Petrolio, cosa succede in British Petroleum

Il gruppo petrolifero British Petroleum taglia 10.000 posti di lavoro. Ecco perché

Non è il tramonto delle fonti fossili e per niente del petrolio. Eppure il gruppo petrolifero British Petroleum, uno dei più grandi del mondo, taglia 10.000 posti di lavoro.

Il 15% della forza lavoro sarà messo in libertà entro fine anno, ha annunciato ieri l’azienda.

Andranno via anche molti dirigenti in un rimescolamento generale di carte, perché i prezzi del greggio non stanno aiutando il bilancio aziendale. Stop agli investimenti e una cura dimagrante su tutta la linea, dunque, ma non del tutto inattesa.

Ad aprile Bp aveva già annunciato una forte riduzione degli investimenti: il 25% e un programma di risparmio di 2,5 miliardi di dollari nel 2021. Da ieri una tempesta dopo le nubi del periodo Covid.

L’amministratore delegato Bernard Looney ha spiegato che “sono decisioni difficili da prendere, ma dobbiamo fare ciò che è bene per la Bp”.

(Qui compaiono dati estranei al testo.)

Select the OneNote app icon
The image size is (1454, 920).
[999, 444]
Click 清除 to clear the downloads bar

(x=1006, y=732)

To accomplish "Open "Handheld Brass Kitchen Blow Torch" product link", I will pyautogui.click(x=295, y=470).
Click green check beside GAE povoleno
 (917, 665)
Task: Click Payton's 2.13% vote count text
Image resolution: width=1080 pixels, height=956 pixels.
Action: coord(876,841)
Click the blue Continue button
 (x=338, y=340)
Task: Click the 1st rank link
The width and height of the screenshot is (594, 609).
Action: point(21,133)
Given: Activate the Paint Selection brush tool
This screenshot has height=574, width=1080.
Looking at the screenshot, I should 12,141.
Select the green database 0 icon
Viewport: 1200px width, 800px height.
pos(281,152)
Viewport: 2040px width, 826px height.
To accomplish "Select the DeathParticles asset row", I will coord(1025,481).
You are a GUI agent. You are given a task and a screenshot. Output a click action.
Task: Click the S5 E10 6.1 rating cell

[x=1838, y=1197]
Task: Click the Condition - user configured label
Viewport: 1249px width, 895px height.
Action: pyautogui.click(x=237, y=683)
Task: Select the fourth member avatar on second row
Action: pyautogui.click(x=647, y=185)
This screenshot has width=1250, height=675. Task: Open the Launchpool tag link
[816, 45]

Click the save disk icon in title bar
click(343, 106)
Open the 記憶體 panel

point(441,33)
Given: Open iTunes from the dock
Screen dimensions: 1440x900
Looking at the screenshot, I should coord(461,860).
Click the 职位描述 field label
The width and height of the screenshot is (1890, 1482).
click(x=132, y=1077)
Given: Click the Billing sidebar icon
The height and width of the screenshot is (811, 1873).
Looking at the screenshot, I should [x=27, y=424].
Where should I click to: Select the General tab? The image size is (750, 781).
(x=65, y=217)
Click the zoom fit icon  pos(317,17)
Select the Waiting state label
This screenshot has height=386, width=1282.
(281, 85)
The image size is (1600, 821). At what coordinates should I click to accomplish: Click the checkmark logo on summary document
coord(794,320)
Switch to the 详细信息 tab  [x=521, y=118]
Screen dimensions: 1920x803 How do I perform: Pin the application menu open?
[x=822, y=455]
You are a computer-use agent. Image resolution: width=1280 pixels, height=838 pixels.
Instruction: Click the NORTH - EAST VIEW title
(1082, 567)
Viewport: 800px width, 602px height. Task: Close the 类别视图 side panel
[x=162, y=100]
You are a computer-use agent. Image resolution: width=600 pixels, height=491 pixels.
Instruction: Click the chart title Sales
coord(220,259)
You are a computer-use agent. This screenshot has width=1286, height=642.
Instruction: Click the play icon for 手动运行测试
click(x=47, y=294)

Tutto colpa del petrolio e quindi vantaggio per le rinnovabili? Non esattamente.

Il sistema energetico globale non riesce ancora a fare a meno delle fonti tradizionali. Sia nel civile che nell’industria. Non accende speranze di speed révolution nemmeno qualche buona notizia dagli Usa.

Per la prima volta il consumo di carbone è diminuito del 15%, ma bilanciato da un timido +1% delle rinnovabili. Gli Usa sono il Paese modello per misurare la capacità dei Paesi di innovarsi. L’Europa sta facendo passi avanti con i piani green europei o nazionali, tuttavia l’aumento degli investimenti viene auspicato in questa fase di ripresa economica post virus.

La Energy Information Administration (EIA) prevede che in Usa le rinnovabili potranno addirittura superare il carbone come fonte di energia durante il 2020.

Le stime sono fatte considerando il blocco di molte attività in diversi Stati. Insomma scenari ancora complessi che da un lato mettono in mostra la debolezza di aziende leader come Bp che in 3 mesi ha perso più di 4 miliardi di dollari, ma dall’altro generano ottimismi un po’ dubbi sul successo delle fonti alternative. Tutto da vedere.